# Direction:
Copy the data from the line containing "The image size is (430, 321)." through the line containing "will [x=106, y=81].", replacing every occurrence of "icon" with "symbol" and changing nothing else.

## start Listing

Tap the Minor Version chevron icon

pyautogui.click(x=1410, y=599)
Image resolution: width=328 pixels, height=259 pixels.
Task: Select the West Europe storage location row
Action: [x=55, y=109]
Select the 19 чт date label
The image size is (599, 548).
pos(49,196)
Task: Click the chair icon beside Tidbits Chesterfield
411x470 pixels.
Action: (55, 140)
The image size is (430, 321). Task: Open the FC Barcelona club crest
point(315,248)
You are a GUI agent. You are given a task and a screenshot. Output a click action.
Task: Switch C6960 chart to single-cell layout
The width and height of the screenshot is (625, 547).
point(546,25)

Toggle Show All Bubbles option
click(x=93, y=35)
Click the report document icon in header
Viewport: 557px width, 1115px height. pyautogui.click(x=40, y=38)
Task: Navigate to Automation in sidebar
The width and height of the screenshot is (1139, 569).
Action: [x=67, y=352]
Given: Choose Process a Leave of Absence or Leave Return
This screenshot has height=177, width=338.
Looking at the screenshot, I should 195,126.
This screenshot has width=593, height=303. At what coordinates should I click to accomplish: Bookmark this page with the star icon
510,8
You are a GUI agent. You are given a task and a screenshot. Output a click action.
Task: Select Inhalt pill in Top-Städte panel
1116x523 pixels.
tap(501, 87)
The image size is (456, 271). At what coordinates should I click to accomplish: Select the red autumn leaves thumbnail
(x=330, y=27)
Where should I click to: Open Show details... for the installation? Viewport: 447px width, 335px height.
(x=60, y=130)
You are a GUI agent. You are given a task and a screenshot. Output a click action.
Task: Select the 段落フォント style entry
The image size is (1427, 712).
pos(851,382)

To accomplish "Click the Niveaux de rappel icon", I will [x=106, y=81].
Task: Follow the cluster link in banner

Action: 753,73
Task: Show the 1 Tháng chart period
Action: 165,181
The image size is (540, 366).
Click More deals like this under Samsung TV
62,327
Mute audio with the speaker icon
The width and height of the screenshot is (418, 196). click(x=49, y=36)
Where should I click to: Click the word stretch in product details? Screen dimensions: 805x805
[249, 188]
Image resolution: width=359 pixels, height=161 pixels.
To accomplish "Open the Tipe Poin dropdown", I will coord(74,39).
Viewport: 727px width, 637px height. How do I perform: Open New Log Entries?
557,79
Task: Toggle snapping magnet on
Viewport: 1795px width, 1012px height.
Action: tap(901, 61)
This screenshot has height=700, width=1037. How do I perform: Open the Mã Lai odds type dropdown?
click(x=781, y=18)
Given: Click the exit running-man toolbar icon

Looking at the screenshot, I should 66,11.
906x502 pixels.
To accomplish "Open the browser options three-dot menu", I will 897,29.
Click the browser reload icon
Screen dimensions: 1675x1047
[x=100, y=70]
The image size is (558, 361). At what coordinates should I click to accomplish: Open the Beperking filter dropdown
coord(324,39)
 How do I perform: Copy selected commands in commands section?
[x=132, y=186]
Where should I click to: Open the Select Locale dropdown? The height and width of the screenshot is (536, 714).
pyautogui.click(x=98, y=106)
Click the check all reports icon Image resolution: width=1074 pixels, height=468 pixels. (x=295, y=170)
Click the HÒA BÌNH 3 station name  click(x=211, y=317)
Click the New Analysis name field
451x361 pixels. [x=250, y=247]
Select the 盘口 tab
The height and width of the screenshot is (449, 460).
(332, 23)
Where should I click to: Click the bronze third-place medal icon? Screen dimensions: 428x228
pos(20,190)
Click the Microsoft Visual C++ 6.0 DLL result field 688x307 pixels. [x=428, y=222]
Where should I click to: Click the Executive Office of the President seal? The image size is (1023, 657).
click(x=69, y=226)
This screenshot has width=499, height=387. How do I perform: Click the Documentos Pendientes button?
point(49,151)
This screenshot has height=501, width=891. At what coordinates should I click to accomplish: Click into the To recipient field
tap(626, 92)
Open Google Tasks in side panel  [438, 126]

## end Listing

# Complete response:
The image size is (430, 321). Task: Open the FC Barcelona club crest
point(315,248)
You are a GUI agent. You are given a task and a screenshot. Output a click action.
Task: Switch C6960 chart to single-cell layout
The width and height of the screenshot is (625, 547).
point(546,25)

Toggle Show All Bubbles option
click(x=93, y=35)
Click the report document symbol in header
Viewport: 557px width, 1115px height. pyautogui.click(x=40, y=38)
Task: Navigate to Automation in sidebar
The width and height of the screenshot is (1139, 569).
Action: [x=67, y=352]
Given: Choose Process a Leave of Absence or Leave Return
This screenshot has height=177, width=338.
Looking at the screenshot, I should 195,126.
This screenshot has width=593, height=303. At what coordinates should I click to accomplish: Bookmark this page with the star symbol
510,8
You are a GUI agent. You are given a task and a screenshot. Output a click action.
Task: Select Inhalt pill in Top-Städte panel
1116x523 pixels.
tap(501, 87)
The image size is (456, 271). At what coordinates should I click to accomplish: Select the red autumn leaves thumbnail
(x=330, y=27)
Where should I click to: Open Show details... for the installation? Viewport: 447px width, 335px height.
(x=60, y=130)
You are a GUI agent. You are given a task and a screenshot. Output a click action.
Task: Select the 段落フォント style entry
The image size is (1427, 712).
pos(851,382)

To accomplish "Click the Niveaux de rappel symbol", I will [x=106, y=81].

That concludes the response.